##### SOURCE INFORMATION
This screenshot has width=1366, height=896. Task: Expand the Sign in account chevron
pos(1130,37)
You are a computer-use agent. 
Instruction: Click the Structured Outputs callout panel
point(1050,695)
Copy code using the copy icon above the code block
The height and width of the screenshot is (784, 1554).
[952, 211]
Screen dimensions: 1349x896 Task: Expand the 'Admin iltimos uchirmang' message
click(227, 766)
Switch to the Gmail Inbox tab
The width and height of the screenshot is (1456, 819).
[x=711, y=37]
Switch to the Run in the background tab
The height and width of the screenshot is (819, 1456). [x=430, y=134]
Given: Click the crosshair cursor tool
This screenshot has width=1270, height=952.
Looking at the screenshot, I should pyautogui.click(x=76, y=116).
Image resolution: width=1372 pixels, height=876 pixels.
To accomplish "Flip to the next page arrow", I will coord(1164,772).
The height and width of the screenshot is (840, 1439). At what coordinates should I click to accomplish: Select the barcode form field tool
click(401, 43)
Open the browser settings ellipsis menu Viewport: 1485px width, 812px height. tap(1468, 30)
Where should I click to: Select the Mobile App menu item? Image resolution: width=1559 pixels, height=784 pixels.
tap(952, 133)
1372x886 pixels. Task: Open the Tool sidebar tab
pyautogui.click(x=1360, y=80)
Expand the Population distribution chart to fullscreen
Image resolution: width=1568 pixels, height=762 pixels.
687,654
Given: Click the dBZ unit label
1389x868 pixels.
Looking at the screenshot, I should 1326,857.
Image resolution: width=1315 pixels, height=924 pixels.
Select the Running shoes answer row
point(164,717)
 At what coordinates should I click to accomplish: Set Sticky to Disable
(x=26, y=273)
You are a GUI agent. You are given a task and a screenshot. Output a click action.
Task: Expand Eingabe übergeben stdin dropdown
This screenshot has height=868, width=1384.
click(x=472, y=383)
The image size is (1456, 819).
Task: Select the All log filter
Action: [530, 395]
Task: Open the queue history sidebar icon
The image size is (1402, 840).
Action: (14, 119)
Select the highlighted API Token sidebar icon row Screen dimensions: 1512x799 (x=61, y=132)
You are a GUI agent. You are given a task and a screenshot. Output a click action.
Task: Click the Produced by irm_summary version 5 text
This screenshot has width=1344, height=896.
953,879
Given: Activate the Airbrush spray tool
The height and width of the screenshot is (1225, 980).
##########
PROMPT:
Copy out precisely the lines from the line with "The width and" to the line with "Image resolution: width=1372" in the material above, including those two lines and omitting all the rest.

TASK OUTPUT:
The width and height of the screenshot is (1456, 819).
[x=711, y=37]
Switch to the Run in the background tab
The height and width of the screenshot is (819, 1456). [x=430, y=134]
Given: Click the crosshair cursor tool
This screenshot has width=1270, height=952.
Looking at the screenshot, I should pyautogui.click(x=76, y=116).
Image resolution: width=1372 pixels, height=876 pixels.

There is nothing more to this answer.